__Text shown__
▼

The experimental table is generally placed horizontally, ignoring the difference in elevation between the inlet and outlet, according to Bernoulli’s equation, as follows:

$$H_l=\frac{P_2-P_1}{{\rho }_{l}g}+\frac{u_{\mathrm{l}2}^2-u_{\mathrm{l}1}^2}{2g}.$$

(5)

Considering the flow of a multiphase medium in a multiphase pump as an isothermal process, then the following applies:

$$Hg=\frac{P_1}{{\rho }_1}ln\frac{P_2}{P_1}+\frac{{\mathrm{u}}_{{\mathrm{g}}_2}^2-{\mathrm{u}}_{{\mathrm{g}}_1}^2}{2g}$$

(6)

where ρ_g denotes gas-phase density, kg/m³. P₁ and P₂ denote the inlet and outlet pressure, Pa.u_g1 and u_g2 denote the gas-phase inlet and outlet flow rate, m/s.

2.3. Numerical Model of Multiphase Flow

The paper adopted CFX to perform the multiphase flow simulation. The whole computation domain is divided into eight domains, i.e., the suction chamber, six pressurization units and an extruding chamber, as shown in Figure 3. The rotating walls were set as no-slip walls. A transient rotor-stator sliding interface was used between the rotor and stator domains.

▲

__Exercise tasks__
A - Translate this sentence from the multiphase pump text into German: "The rotating walls were set as no-slip walls."
B - Reproduce the multiphase pump text word for word from "where ρ_g denotes" to "and stator domains.".

__Stored rows__

▼

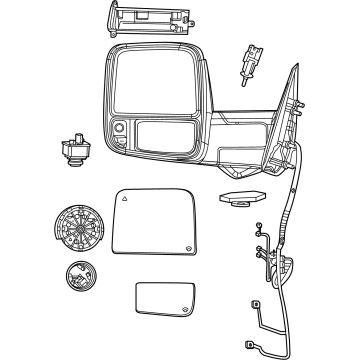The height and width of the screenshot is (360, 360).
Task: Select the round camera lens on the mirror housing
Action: [x=119, y=129]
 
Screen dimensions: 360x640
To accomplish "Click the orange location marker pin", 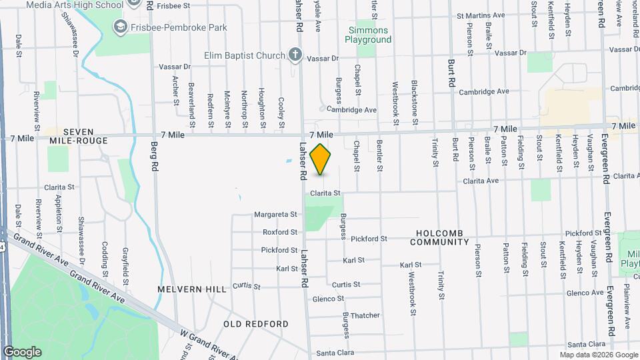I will point(321,159).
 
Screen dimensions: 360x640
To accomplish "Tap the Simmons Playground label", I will point(368,35).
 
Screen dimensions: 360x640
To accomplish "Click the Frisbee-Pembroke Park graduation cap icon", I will point(121,27).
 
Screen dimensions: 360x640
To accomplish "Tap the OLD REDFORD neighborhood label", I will point(256,324).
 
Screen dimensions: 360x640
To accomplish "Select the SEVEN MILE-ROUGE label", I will point(79,137).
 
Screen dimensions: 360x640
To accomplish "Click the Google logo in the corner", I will point(22,351).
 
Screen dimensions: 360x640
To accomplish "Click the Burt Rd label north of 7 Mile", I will point(451,79).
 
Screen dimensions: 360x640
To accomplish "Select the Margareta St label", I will point(275,215).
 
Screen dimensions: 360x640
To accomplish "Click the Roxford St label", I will point(280,232).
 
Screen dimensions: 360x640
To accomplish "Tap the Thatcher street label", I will point(365,315).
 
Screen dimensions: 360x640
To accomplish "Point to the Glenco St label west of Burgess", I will point(328,299).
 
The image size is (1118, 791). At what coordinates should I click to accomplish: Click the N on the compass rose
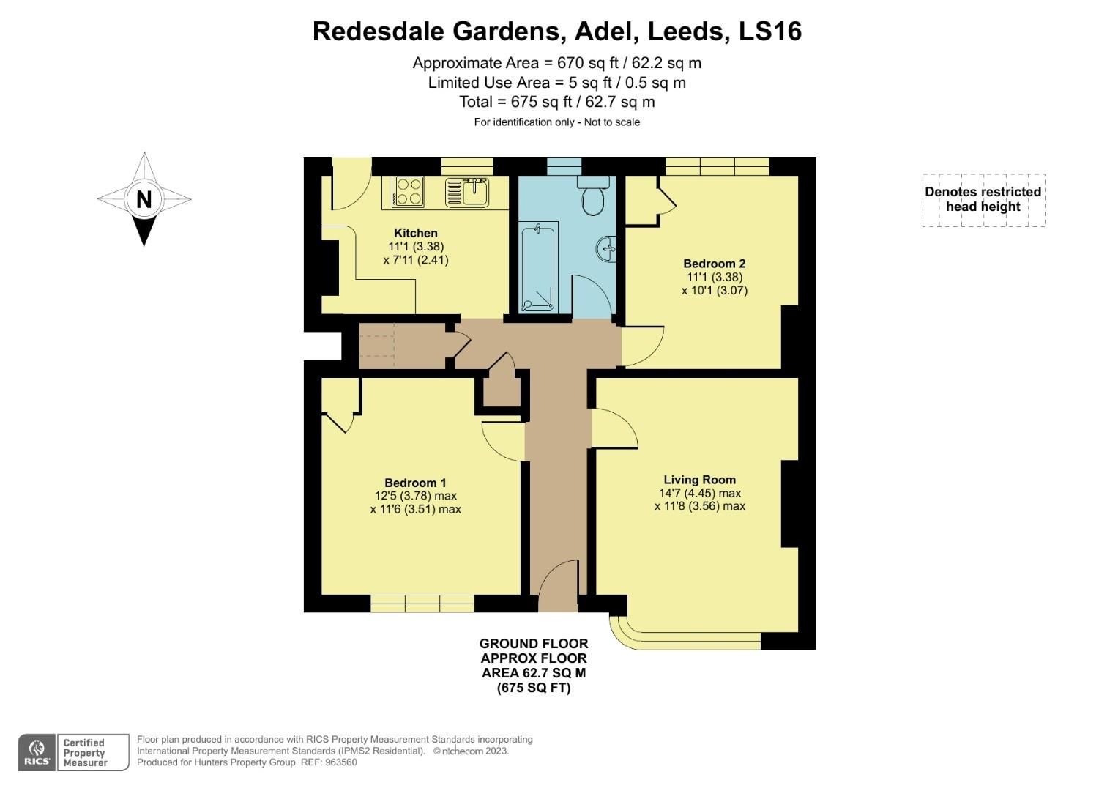coord(144,199)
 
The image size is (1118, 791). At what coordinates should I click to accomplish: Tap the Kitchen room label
coord(415,233)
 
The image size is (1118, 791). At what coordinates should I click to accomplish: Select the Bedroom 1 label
coord(415,483)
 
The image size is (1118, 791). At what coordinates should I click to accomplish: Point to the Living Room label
coord(699,480)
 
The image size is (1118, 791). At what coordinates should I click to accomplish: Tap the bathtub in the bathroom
coord(538,267)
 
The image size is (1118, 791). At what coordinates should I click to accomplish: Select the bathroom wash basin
coord(608,248)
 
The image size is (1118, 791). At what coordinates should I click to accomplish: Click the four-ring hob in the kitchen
coord(409,191)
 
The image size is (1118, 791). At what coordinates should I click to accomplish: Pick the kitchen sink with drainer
coord(467,192)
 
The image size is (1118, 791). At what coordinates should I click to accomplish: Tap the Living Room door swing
coord(614,428)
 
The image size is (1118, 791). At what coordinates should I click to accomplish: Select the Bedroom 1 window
coord(422,604)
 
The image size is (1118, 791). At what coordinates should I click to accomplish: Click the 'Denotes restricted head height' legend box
coord(983,199)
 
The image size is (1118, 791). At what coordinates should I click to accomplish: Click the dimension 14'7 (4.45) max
coord(699,493)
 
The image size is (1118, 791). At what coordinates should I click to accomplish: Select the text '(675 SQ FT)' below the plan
coord(533,688)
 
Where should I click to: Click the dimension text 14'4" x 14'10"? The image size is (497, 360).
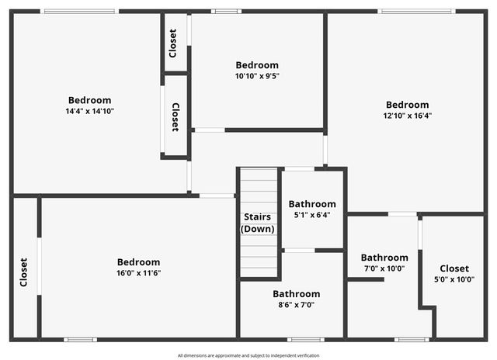coord(89,111)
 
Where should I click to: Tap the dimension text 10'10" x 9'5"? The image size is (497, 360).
coord(257,76)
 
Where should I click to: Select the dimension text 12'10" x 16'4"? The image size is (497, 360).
coord(407,116)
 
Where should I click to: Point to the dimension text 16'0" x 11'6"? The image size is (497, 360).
coord(138,272)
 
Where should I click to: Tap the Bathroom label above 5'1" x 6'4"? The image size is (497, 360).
coord(312,204)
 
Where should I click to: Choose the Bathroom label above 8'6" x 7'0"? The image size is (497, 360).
coord(296,294)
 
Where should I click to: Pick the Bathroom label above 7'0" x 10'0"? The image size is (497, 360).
coord(384,258)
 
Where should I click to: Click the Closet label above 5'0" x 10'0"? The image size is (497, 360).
coord(454,268)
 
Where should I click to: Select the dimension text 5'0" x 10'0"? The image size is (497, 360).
coord(454,279)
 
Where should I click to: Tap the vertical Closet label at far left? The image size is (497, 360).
coord(24,272)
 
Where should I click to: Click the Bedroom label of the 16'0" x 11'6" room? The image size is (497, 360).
coord(138,262)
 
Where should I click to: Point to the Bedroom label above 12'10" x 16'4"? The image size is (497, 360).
coord(407,105)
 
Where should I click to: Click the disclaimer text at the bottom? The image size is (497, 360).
coord(248,355)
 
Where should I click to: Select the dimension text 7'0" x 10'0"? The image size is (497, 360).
coord(384,268)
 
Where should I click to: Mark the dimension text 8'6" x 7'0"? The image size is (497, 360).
coord(296,305)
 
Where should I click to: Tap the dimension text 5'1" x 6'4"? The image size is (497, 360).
coord(312,215)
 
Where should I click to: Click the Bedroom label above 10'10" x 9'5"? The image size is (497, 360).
coord(257,65)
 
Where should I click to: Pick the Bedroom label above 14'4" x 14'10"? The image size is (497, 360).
coord(89,100)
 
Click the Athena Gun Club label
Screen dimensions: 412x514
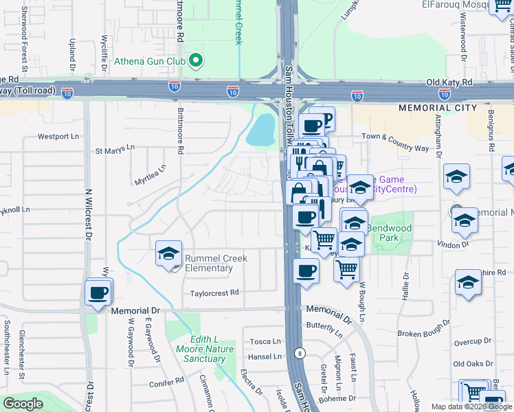click(151, 61)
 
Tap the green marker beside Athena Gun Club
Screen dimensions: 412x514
click(195, 61)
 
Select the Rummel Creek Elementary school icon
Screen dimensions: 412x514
click(168, 253)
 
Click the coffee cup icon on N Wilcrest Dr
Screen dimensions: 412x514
click(98, 293)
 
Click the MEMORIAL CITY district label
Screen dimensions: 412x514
click(438, 108)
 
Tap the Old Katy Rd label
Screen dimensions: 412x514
click(450, 82)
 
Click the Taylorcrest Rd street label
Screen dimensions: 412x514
click(215, 293)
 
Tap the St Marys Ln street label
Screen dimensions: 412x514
click(115, 149)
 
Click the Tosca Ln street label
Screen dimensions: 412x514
click(265, 341)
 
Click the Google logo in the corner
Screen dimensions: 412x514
click(23, 403)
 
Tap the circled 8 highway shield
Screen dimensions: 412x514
click(300, 353)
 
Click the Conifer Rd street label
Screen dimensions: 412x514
click(169, 379)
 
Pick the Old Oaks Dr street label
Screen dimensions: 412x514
click(472, 364)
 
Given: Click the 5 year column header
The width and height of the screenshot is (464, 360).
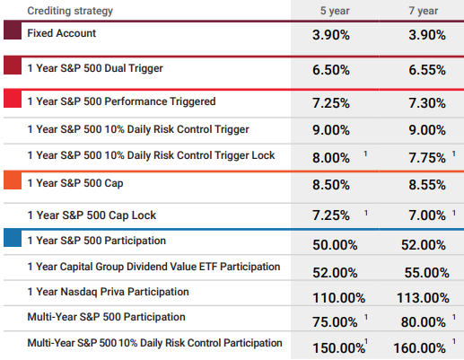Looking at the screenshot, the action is tap(335, 11).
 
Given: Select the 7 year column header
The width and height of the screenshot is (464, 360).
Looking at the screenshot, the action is tap(424, 11).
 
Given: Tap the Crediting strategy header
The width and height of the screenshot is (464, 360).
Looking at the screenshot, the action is tap(70, 11).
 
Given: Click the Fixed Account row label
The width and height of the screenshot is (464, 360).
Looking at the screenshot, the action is tap(62, 33).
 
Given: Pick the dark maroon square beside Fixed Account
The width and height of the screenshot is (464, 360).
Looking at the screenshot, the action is tap(13, 31).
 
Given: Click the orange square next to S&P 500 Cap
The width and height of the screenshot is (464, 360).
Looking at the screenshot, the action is tap(13, 180).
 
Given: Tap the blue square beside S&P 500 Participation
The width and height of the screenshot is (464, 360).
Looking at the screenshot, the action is tap(13, 238).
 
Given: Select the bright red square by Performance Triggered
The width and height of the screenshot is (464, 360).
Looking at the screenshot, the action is tap(13, 99).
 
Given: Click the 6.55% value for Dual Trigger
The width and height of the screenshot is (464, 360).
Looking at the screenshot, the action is tap(427, 70).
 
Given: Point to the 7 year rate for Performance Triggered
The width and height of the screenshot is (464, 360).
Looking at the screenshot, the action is tap(427, 103).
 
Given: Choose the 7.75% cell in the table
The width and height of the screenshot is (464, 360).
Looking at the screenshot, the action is tap(427, 158).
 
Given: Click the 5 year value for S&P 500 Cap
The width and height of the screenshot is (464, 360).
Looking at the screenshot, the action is tap(331, 185).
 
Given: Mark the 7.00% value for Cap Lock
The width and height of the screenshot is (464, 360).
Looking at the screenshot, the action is tap(427, 215).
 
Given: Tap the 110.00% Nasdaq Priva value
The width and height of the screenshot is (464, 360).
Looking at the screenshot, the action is tap(338, 298).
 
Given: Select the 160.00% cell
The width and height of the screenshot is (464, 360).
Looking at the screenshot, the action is tap(419, 348).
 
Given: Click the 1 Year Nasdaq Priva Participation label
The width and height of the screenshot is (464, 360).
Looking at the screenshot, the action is tap(108, 292).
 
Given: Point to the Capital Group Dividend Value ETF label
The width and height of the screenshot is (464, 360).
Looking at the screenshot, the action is tap(153, 267).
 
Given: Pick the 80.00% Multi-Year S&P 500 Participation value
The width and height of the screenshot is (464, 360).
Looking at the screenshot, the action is tap(424, 322).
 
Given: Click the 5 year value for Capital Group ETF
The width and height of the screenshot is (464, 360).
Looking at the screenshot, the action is tap(335, 273).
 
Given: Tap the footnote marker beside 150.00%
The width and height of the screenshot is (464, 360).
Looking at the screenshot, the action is tap(366, 341).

▲

__Worked solutions__
A - Die rotierenden Wände wurden als Wände mit Haftbedingung festgelegt.

B -
where ρ_g denotes gas-phase density, kg/m³. P₁ and P₂ denote the inlet and outlet pressure, Pa.u_g1 and u_g2 denote the gas-phase inlet and outlet flow rate, m/s.

2.3. Numerical Model of Multiphase Flow

The paper adopted CFX to perform the multiphase flow simulation. The whole computation domain is divided into eight domains, i.e., the suction chamber, six pressurization units and an extruding chamber, as shown in Figure 3. The rotating walls were set as no-slip walls. A transient rotor-stator sliding interface was used between the rotor and stator domains.